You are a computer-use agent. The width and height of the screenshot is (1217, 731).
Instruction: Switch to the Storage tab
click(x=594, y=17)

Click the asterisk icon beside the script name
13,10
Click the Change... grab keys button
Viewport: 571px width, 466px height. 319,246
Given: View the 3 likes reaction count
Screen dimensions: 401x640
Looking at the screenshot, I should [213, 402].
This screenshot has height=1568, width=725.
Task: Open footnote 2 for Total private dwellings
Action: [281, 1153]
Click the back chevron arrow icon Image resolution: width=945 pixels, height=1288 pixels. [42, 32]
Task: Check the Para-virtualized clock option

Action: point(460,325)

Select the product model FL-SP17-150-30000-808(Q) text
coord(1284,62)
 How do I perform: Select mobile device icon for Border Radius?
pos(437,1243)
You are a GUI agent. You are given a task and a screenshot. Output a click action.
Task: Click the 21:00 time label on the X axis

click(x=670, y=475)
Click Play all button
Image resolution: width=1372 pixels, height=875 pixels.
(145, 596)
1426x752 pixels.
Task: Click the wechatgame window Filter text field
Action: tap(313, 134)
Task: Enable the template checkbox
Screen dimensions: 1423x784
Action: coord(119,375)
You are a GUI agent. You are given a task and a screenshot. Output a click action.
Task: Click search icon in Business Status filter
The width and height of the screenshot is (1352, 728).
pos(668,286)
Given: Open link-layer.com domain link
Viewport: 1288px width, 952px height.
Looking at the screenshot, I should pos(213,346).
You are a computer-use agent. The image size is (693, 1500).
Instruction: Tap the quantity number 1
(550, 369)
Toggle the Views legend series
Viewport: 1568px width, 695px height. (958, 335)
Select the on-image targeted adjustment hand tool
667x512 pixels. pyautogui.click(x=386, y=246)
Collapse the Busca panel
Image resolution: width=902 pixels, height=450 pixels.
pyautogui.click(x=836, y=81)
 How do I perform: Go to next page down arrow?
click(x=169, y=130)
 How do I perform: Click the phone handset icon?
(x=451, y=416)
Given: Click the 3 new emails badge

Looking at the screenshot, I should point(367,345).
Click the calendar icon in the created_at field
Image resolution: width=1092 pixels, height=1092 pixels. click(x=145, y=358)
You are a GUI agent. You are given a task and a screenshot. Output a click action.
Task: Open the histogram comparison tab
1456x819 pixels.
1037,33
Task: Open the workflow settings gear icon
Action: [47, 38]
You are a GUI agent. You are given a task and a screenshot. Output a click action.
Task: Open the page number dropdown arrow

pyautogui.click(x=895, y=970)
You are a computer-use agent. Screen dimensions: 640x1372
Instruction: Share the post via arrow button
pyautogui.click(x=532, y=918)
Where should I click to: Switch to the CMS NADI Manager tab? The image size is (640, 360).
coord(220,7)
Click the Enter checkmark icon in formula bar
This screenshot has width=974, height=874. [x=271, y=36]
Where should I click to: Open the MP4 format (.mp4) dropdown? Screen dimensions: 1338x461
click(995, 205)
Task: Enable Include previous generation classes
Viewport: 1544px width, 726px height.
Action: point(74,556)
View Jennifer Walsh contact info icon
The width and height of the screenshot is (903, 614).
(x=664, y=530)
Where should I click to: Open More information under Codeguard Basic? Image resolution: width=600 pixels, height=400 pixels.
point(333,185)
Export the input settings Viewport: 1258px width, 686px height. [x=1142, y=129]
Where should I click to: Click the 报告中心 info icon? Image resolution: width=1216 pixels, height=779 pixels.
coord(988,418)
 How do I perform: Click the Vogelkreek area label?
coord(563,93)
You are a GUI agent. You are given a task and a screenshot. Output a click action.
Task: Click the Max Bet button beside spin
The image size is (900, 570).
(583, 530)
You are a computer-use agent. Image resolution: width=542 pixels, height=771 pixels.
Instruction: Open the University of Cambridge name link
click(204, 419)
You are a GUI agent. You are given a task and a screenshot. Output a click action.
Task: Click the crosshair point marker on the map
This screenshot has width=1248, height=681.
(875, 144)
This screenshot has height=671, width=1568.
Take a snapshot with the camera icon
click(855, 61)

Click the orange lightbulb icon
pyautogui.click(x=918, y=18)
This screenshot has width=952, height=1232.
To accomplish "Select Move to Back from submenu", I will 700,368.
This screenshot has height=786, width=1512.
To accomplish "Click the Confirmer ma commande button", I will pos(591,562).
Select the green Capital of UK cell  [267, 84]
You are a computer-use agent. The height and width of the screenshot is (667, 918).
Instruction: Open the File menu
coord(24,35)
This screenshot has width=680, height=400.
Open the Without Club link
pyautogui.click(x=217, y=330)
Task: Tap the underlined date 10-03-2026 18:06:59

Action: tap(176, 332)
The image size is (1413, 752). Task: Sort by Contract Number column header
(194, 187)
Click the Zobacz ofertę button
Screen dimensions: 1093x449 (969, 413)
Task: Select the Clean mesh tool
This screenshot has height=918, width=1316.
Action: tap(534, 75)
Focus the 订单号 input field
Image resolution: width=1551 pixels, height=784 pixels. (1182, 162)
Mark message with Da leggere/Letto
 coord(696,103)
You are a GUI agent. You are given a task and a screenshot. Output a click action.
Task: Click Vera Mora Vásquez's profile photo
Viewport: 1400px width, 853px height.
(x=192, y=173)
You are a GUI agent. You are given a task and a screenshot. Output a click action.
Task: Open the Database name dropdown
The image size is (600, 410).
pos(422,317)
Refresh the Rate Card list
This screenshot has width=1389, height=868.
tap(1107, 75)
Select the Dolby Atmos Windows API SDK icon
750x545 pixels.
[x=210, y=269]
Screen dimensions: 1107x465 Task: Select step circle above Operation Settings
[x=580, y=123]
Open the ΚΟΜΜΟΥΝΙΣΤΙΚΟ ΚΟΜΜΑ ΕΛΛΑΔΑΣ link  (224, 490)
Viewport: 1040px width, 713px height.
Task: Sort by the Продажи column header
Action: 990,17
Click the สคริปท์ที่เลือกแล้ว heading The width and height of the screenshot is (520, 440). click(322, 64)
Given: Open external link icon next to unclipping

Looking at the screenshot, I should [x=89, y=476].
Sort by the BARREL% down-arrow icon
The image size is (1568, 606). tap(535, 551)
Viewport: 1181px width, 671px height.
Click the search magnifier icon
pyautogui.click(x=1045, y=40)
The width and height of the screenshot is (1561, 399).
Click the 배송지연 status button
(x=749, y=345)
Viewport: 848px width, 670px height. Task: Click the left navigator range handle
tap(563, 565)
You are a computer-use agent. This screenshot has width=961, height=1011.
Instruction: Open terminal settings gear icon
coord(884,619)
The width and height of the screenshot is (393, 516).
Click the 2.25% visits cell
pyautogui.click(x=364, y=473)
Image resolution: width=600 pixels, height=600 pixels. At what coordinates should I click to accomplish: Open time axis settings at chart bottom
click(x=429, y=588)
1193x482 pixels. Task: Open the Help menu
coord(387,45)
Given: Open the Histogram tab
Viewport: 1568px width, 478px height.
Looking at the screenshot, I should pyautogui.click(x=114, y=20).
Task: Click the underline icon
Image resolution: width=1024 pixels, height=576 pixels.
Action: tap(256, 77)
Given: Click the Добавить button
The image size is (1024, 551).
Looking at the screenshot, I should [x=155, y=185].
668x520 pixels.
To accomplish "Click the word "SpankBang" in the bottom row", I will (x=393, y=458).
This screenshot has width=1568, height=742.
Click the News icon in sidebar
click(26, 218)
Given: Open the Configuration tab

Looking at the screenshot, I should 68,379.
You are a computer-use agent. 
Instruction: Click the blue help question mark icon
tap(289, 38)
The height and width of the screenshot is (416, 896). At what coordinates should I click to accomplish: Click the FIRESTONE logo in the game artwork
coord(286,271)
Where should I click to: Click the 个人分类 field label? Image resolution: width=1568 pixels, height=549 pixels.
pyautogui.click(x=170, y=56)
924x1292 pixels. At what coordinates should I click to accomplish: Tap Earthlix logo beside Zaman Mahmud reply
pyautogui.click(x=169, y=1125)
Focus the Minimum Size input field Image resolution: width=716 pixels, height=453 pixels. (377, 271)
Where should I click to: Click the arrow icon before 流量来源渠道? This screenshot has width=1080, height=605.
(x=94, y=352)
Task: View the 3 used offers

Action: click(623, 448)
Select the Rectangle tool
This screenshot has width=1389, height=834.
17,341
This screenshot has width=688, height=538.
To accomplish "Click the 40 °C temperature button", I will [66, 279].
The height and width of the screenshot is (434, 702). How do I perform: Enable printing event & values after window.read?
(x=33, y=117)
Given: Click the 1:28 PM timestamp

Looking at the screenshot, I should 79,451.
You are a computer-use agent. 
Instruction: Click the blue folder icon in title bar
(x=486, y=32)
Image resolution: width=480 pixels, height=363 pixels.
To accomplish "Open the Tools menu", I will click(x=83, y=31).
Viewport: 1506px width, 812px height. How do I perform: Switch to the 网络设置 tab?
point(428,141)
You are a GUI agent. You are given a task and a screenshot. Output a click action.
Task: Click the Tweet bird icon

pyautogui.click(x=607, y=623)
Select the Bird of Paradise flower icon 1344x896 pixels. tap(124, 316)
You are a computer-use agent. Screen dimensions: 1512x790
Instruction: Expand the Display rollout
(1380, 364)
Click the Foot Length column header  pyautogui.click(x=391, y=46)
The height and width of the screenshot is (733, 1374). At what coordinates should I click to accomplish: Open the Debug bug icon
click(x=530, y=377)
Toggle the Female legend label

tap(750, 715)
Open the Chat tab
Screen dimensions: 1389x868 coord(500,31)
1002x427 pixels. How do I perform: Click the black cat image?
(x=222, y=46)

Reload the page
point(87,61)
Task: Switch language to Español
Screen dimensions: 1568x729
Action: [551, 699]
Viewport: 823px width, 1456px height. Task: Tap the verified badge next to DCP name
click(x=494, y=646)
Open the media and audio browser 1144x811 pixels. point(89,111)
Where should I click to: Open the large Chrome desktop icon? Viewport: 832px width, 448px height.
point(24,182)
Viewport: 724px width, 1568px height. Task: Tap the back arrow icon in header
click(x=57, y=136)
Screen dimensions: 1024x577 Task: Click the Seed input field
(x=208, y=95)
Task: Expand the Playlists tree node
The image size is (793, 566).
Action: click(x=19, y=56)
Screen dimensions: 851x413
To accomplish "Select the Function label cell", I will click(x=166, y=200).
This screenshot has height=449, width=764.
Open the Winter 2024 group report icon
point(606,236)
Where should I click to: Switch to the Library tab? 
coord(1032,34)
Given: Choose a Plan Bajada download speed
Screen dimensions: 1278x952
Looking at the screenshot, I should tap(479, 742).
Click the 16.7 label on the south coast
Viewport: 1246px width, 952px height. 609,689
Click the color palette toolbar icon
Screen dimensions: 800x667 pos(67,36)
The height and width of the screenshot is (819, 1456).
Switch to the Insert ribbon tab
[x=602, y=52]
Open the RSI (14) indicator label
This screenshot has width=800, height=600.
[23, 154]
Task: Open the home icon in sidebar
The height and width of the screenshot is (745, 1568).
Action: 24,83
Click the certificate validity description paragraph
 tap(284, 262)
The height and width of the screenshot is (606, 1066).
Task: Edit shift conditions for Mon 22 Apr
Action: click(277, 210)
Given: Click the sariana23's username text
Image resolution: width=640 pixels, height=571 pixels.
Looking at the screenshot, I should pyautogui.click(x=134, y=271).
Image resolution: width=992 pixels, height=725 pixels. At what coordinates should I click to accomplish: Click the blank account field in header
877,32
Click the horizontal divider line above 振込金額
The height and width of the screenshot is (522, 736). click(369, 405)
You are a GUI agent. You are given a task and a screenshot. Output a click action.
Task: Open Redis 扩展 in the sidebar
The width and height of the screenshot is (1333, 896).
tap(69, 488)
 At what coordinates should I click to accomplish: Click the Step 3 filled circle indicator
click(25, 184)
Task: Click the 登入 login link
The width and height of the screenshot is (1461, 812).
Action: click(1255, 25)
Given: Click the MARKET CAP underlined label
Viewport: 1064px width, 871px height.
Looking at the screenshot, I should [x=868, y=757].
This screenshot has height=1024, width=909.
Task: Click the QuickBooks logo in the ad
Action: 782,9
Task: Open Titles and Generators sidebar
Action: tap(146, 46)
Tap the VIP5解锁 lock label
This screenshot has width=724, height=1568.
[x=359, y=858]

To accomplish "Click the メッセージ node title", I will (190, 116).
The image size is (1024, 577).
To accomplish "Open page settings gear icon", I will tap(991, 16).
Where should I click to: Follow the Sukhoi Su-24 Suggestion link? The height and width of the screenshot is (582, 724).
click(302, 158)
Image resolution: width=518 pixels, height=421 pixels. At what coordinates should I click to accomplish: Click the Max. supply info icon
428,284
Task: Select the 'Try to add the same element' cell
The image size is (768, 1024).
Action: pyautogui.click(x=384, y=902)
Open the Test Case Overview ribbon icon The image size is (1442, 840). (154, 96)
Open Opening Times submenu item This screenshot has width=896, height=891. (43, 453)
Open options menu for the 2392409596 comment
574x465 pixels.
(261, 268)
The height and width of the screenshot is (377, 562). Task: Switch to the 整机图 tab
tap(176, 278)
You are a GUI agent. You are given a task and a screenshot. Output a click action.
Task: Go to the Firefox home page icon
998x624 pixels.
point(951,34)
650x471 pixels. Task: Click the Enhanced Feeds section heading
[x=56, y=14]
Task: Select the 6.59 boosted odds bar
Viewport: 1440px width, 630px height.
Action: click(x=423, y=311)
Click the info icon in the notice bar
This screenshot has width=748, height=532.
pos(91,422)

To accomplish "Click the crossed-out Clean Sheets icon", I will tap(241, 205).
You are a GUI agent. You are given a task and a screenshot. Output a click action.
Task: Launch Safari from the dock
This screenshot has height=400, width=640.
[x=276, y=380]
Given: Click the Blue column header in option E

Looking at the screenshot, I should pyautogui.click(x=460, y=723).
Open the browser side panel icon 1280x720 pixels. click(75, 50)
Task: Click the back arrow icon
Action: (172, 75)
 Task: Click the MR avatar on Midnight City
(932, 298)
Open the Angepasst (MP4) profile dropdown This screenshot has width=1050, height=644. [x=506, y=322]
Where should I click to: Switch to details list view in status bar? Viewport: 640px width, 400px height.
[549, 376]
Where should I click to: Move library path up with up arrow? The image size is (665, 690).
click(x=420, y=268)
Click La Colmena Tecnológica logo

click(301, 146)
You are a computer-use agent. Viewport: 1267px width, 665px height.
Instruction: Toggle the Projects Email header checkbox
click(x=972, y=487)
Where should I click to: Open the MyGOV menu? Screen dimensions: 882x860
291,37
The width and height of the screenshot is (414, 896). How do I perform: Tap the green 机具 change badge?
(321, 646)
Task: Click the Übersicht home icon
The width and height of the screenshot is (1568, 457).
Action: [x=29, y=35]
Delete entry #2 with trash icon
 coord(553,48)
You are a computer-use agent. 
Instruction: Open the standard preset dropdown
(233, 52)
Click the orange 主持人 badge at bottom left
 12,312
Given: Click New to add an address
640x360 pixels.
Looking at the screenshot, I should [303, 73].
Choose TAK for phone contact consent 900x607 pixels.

Work required: Output the lines above exactly, but only those between the line holding "Click the color palette toolbar icon" and the line holding "Task: Open the home icon in sidebar", inclusive.

Solved exercise:
Click the color palette toolbar icon
Screen dimensions: 800x667 pos(67,36)
The height and width of the screenshot is (819, 1456).
Switch to the Insert ribbon tab
[x=602, y=52]
Open the RSI (14) indicator label
This screenshot has width=800, height=600.
[23, 154]
Task: Open the home icon in sidebar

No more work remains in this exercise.